Tijdens deze toolbox besteden we aandacht aan een insectensoort die vervelende gezondheidsklachten kan veroorzaken als je ermee in contact komt. Het gaat om de bastaardsatijnrups. Deze rupsensoort komt vooral voor in de duinen van kustgebieden in België en Nederland.
De jonge rupsen nesten zich d.m.v. - een webachtig spinsel - in bomen (o.a. eik, beuk, iep) of heesters. In het voorjaar verlaten de rupsen hun nest en verspreiden zich dan over allerlei andere planten en bomen.

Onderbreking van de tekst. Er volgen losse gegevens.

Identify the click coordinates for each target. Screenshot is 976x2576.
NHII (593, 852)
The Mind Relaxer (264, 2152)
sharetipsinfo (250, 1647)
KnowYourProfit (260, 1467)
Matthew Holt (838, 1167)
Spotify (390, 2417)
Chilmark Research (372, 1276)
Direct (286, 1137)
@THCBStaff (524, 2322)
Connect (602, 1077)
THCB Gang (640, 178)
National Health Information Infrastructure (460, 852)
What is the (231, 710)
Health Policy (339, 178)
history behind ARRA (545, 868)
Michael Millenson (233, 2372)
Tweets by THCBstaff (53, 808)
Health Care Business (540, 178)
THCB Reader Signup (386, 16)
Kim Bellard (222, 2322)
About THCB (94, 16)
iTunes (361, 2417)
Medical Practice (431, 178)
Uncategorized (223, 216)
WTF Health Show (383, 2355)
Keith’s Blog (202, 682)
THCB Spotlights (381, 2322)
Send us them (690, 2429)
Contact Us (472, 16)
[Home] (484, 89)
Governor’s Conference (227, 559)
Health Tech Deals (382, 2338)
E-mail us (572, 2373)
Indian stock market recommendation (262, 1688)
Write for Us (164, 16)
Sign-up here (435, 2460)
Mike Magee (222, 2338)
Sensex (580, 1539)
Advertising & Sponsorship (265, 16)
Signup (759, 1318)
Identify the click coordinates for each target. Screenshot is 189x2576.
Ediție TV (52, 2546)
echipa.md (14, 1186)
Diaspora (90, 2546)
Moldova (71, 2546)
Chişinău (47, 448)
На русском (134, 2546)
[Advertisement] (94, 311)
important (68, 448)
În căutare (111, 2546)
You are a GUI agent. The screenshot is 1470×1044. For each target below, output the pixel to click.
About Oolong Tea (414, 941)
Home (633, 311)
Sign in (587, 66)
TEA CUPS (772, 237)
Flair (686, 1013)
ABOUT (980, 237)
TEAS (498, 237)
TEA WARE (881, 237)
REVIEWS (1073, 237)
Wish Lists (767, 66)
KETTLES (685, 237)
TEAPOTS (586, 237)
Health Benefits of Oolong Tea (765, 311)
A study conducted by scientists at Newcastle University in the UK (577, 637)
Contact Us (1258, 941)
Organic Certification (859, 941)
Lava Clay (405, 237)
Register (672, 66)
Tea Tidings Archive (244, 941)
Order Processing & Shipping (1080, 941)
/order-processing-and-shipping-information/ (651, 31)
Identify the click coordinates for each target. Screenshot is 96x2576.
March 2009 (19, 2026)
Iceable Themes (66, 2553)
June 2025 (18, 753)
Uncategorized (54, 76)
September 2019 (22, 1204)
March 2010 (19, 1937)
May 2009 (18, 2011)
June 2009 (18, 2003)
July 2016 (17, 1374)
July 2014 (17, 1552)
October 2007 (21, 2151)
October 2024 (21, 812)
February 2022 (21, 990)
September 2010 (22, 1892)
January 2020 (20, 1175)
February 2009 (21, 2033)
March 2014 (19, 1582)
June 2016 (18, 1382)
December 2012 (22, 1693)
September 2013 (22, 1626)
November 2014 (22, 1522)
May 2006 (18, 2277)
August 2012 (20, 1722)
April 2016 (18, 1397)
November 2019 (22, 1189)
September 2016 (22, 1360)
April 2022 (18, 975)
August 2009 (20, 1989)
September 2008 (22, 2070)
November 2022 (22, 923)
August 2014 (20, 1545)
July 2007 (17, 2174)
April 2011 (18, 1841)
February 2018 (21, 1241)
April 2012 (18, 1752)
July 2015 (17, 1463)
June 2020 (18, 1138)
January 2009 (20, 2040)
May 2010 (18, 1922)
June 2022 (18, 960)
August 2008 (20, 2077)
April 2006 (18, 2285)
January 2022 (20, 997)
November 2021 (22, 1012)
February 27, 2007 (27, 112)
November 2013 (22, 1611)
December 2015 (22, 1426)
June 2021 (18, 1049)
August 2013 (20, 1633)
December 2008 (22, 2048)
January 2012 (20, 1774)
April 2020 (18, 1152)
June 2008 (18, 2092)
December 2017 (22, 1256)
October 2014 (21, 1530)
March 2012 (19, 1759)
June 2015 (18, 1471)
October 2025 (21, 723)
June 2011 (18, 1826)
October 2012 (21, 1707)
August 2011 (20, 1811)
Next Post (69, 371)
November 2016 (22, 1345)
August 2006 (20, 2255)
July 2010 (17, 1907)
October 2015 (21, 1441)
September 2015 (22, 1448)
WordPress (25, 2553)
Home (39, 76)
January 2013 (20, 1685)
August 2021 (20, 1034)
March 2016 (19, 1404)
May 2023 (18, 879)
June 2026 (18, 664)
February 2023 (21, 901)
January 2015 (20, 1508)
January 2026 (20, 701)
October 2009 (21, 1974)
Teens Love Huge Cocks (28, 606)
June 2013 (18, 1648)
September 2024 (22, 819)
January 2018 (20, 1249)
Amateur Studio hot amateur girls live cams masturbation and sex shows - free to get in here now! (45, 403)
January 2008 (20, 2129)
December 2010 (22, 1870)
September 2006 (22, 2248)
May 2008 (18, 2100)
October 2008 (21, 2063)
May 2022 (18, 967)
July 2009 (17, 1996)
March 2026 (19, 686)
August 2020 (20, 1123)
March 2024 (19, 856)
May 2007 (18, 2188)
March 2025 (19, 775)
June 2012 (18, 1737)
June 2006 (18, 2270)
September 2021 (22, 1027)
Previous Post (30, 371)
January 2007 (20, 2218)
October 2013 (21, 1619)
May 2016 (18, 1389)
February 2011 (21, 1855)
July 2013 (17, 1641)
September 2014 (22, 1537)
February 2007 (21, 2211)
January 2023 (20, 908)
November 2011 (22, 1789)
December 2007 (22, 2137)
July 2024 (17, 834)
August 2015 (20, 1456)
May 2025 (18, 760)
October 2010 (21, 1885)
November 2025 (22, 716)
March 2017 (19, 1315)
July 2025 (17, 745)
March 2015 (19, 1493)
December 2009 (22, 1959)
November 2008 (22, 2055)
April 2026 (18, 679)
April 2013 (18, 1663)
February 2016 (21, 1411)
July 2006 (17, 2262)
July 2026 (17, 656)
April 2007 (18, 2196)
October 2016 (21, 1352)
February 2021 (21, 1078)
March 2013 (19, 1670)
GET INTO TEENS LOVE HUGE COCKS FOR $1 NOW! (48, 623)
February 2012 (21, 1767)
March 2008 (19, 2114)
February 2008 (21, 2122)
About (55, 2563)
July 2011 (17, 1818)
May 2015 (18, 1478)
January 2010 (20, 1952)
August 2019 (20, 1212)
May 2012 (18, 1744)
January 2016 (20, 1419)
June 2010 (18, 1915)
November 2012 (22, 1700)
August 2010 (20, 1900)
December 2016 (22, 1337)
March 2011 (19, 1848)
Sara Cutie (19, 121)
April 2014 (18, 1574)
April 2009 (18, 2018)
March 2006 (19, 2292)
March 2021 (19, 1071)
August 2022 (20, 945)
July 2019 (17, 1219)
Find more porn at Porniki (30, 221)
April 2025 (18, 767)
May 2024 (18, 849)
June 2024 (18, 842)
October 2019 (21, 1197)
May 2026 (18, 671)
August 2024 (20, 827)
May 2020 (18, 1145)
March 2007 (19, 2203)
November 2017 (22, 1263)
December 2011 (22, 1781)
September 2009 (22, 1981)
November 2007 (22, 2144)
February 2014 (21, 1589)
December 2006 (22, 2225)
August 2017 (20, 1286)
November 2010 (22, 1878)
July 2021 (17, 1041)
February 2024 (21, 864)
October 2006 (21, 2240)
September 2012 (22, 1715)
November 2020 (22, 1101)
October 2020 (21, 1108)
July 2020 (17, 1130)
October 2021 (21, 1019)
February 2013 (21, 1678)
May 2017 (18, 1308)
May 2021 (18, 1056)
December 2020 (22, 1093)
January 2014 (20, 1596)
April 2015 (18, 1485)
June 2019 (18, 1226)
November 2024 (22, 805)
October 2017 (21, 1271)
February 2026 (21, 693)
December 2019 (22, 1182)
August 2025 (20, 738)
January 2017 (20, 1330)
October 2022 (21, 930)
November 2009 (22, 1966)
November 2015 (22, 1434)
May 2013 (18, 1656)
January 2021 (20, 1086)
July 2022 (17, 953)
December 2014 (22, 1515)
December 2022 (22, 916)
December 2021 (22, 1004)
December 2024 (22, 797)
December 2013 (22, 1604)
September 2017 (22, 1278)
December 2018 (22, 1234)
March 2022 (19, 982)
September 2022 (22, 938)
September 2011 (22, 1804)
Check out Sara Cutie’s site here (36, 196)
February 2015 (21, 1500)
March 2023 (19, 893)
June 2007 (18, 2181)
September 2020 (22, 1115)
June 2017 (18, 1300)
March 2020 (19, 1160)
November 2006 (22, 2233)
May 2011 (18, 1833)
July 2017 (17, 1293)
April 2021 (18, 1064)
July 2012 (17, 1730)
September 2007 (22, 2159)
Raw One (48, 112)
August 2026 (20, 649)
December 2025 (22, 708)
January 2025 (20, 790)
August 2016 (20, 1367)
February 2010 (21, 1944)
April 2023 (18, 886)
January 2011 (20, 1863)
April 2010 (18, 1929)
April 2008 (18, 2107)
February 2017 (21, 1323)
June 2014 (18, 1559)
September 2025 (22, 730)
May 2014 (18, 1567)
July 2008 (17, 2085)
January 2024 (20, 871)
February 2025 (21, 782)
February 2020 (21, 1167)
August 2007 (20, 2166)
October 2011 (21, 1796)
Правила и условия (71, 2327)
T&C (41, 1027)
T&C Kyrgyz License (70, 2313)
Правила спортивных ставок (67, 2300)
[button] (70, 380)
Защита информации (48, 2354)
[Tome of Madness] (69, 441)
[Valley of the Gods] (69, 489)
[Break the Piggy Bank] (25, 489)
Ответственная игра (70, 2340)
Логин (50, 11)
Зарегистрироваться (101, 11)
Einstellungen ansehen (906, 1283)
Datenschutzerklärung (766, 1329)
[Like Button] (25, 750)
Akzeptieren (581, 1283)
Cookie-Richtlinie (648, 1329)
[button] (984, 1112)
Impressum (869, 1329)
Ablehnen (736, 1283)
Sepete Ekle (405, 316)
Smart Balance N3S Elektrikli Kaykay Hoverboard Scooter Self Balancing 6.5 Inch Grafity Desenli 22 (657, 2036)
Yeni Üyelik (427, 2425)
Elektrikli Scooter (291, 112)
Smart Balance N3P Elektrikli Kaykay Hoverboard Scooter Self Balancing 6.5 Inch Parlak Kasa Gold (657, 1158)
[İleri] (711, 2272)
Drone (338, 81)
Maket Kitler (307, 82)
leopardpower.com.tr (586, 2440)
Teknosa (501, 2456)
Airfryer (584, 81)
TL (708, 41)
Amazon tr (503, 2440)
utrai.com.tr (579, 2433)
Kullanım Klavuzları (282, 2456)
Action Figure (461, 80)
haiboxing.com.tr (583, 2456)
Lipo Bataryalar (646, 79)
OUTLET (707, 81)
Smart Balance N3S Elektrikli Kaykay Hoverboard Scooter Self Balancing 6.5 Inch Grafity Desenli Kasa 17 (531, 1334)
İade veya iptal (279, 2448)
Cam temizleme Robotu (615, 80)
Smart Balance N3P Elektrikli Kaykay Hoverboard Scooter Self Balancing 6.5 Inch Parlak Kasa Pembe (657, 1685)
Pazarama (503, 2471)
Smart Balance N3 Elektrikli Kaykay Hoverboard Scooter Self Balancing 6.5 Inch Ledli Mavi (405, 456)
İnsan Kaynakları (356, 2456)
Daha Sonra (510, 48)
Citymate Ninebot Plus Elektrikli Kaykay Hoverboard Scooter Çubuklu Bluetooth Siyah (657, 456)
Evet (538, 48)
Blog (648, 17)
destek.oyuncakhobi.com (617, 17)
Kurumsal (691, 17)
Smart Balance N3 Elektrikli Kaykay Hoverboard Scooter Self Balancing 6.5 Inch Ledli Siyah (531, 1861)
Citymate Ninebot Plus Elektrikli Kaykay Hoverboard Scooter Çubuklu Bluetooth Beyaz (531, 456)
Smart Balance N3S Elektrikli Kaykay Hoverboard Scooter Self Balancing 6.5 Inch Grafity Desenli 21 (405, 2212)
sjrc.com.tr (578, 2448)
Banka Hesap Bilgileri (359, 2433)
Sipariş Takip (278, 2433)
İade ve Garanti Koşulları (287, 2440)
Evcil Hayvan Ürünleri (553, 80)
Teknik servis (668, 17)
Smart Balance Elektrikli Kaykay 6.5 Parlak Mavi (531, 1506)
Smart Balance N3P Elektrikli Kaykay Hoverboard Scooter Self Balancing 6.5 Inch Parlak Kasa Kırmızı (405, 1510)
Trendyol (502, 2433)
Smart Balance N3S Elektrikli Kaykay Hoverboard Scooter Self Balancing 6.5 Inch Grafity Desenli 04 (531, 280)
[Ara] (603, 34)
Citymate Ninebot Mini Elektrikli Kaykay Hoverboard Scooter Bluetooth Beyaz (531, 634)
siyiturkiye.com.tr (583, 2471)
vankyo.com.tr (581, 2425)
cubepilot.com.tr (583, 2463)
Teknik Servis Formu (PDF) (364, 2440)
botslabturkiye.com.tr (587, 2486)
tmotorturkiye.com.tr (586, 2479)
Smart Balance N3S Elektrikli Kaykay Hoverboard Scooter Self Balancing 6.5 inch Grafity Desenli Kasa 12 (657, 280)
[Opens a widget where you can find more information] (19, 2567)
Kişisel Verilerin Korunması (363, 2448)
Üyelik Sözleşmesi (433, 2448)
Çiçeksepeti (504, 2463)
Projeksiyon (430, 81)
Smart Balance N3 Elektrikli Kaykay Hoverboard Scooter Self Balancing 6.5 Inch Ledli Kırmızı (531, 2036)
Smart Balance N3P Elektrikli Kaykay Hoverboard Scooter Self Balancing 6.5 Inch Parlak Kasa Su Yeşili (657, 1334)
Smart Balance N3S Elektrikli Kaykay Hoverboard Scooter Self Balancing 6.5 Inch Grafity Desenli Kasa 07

Ondertussen krijgen ze steeds meer brandharen (de netelharen), die met het blote oog niet te zien zijn. Met hun weerhaakjes dringen deze haren makkelijk in de huid, ogen en luchtwegen. De meeste kans op klachten komen van de haren rond eind mei en begin juni. Het zijn vooral haren die door de wind passief worden verspreid die voor hinder zorgen. Tijdens het verpoppen worden de haren van de laatste ruiperiode in de cocon verzameld. Het is dus mogelijk om nog in augustus - wanneer de vlinder tevoorschijn komt - met de brandharen in contact te komen. Dus ook zonder waarnemingen is de kans aanwezig dat brandharen aanwezig zijn tijdens het werk.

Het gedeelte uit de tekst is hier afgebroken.